The New York Times has just shocked us with this news: the CNN anchor on Election Center, Campbell Brown, is shifting over to commentary.
This is quite hard to believe since Brown conceals her own views so well that it is impossible to detect the slightest trace of bias on her part. The Times informs us of this most unusual transition:
Campbell Brown said she was sitting in a doctor’s waiting room on Sept. 23, scrolling through BlackBerry messages about Gov. Sarah Palin’s having been cordoned off from reporters at the United Nations, when the thought of drafting an impassioned, on-air commentary seized her.
“I didn’t even have a scrap of paper,” Ms. Brown, the CNN anchor, said on a recent afternoon. “I ripped something out of a magazine.”
Video of the self-described “rant” that she delivered later that night on her show, “Election Center” — the gist was that Ms. Palin, the Republican vice presidential nominee, should be freed from overcautious and sexist handlers — became an Internet sensation.
Yeah, it will be very unusual to see Campbell Brown drop her veil of utter neutrality. I wonder if the viewing public can ever get used to it.
Yet, after often laboring in relative obscurity since she began hosting “Election Center” in March, Ms. Brown said she was less concerned by any blowback than she was elated at finding a voice and identity for her program — and a means to be heard over the cacophony of prime-time cable news.
Hallelujah!!! Campbell Brown has found a voice! But what voice can that possibly be? Is it conservative or liberal? Republican or Democrat? Gee, Campbell, don't keep us in suspense.
The challenge Ms. Brown faces in her newfound outspokenness, though, is in distinguishing it from the loud advocacy of Mr. Olbermann (who often argues from the left in “special comments”) and Bill O’Reilly (who is typically more comfortable leaning right in his opening “talking points”). CNN, after all, has sought to build a brand for its journalism by positioning itself as objective, which would seem hard to reconcile with Ms. Brown’s increasingly expressing opinions of her own.
Newfound outspokeness? Oh, that's right! Until now, Campbell Brown kept her opinions under wraps so effectively that they were unknown to all.
In an interview in her CNN office, wearing jeans, her laceless Converse All-Stars tucked beneath a desk as seemingly cluttered as the cable landscape, Ms. Brown went to some pains to try to separate her approach from that of her cable competitors.
“They’re partisans,” she said of Mr. O’Reilly and Mr. Olbermann in particular. “You’re not going to see me ever be partisan. I’ll never take a position on a candidate or an issue.”
They're partisans but you, Campbell, you are as pure as the driven slush! Your non-partisan purity shall remain eternally virginal, unsullied by the slightest hint of bias.
As evidence that her program is more down the middle than might at times be apparent, she argued that rather than attacking Mr. Bounds, she had persisted only in trying to get him to answer her questions.
I think I see the point here. Rather than attack Bounds, she merely badgered him.
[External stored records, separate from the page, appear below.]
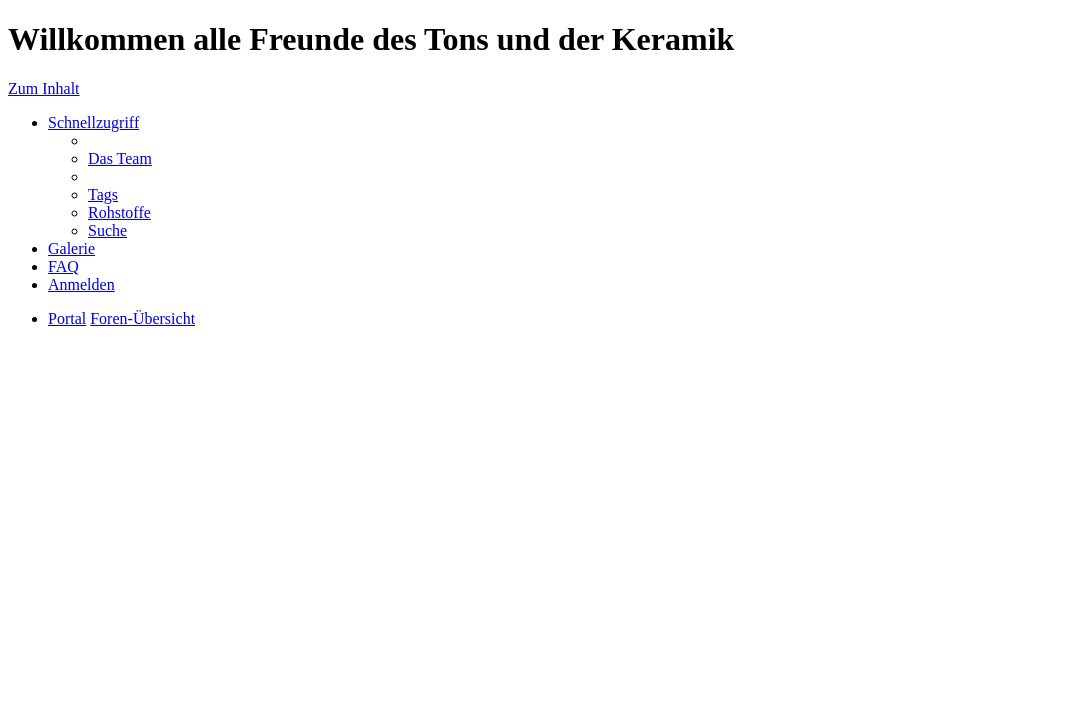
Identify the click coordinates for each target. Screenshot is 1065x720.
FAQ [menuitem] (63, 266)
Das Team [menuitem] (120, 158)
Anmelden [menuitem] (81, 284)
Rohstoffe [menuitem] (119, 212)
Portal (67, 318)
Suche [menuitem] (107, 230)
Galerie (71, 248)
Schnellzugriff (93, 122)
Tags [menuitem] (103, 194)
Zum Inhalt (44, 88)
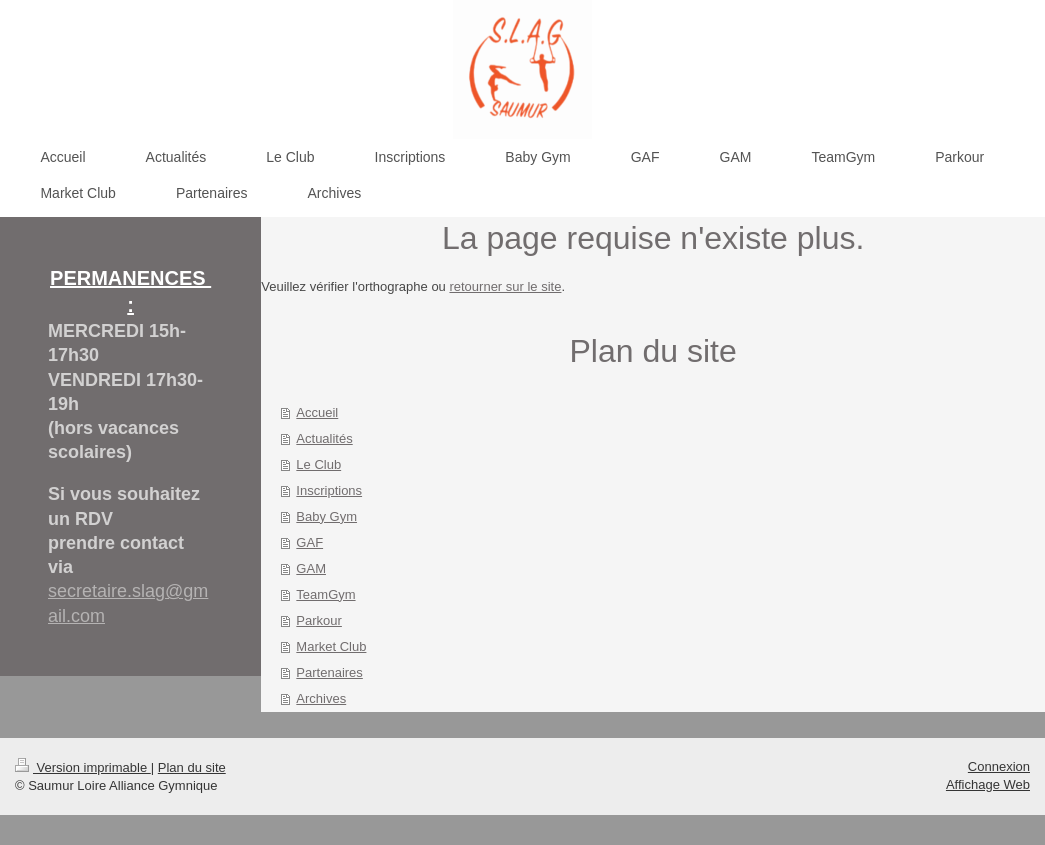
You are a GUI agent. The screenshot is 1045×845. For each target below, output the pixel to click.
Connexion (999, 766)
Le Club (318, 464)
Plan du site (192, 767)
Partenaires (329, 672)
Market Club (331, 646)
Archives (321, 698)
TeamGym (325, 594)
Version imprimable (83, 767)
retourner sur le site (505, 286)
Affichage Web (988, 784)
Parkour (319, 620)
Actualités (324, 438)
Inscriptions (329, 490)
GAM (311, 568)
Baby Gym (326, 516)
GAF (309, 542)
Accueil (317, 412)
An important distinction.
In response to the many viewers who posted messages at cnn.com complaining that her “Free Sarah Palin” monologue was unfair to the McCain campaign, Ms. Brown cited an array of other reports on “Election Center” — many of them by Tom Foreman and Joe Johns under the heading of a “No bias, No bull report card” — that had been skeptical of Senator Barack Obama, Mr. McCain’s Democratic rival.
For example, after showing a clip on Sept. 22 in which Mr. Obama asserted that “if my opponent had his way, the millions of Floridians who rely on it would have had their Social Security tied up in the stock market,” Mr. Foreman made the following observation: “Well, Campbell, if retirees are afraid John McCain wants to take away their checks as Obama suggested, they need to know that it’s just not true.”
See how unbiased Campbell is? She won't say anything critical of Obama but once in awhile others on her show will criticize him. That's Campbell playing it perfectly down the middle via what others say.
“As journalists, and certainly for me over the last few years, we’ve gotten overly obsessed with parity, especially when we’re covering politics,” Ms. Brown said. “We kept making sure each candidate got equal time — to the point that it got ridiculous in a way.”
You have no worry, Campbell, about being caught engaging in such "ridiculousness."
“So when you have Candidate A saying the sky is blue, and Candidate B saying it’s a cloudy day, I look outside and I see, well, it’s a cloudy day,” she said. “I should be able to tell my viewers, ‘Candidate A is wrong, Candidate B is right.’ And not have to say, ‘Well, you decide.’ Then it would be like I’m an idiot. And I’d be treating the audience like idiots.”
And by amazing coincidence, Candidate B always seems to be a cloudy day Democrat.